WHAT THE TASK ASKS → Reproduce the records word for word, from the first line through the line containing "Action: [535, 269]", with that line included.

[Start SUPPLIED RECORDS]

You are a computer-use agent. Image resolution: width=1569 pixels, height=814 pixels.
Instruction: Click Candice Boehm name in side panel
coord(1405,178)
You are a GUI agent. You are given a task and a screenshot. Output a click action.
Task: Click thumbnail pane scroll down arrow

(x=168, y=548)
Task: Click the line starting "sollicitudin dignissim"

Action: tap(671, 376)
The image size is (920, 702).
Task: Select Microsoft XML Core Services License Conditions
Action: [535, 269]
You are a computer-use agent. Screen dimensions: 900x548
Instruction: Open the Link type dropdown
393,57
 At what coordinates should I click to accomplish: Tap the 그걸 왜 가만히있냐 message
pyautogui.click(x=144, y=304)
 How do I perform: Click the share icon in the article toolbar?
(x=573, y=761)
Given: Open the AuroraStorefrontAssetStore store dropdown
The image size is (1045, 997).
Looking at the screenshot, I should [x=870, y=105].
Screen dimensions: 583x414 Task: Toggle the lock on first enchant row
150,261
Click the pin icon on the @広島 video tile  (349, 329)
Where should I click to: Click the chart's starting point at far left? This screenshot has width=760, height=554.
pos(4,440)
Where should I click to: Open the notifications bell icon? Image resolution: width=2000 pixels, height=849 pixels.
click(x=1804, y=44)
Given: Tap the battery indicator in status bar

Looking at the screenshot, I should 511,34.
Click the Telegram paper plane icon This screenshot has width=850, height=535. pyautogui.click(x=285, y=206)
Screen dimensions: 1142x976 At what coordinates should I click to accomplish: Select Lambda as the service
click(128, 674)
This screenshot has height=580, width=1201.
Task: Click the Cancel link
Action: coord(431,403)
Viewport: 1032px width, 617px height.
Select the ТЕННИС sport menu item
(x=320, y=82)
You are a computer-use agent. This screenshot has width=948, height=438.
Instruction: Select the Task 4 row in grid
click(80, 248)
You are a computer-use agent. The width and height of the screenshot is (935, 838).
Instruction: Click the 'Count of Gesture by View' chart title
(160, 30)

[End SUPPLIED RECORDS]

ANSWER TO THIS EXERCISE →
You are a computer-use agent. Image resolution: width=1569 pixels, height=814 pixels.
Instruction: Click Candice Boehm name in side panel
coord(1405,178)
You are a GUI agent. You are given a task and a screenshot. Output a click action.
Task: Click thumbnail pane scroll down arrow

(x=168, y=548)
Task: Click the line starting "sollicitudin dignissim"

Action: tap(671, 376)
The image size is (920, 702).
Task: Select Microsoft XML Core Services License Conditions
Action: [535, 269]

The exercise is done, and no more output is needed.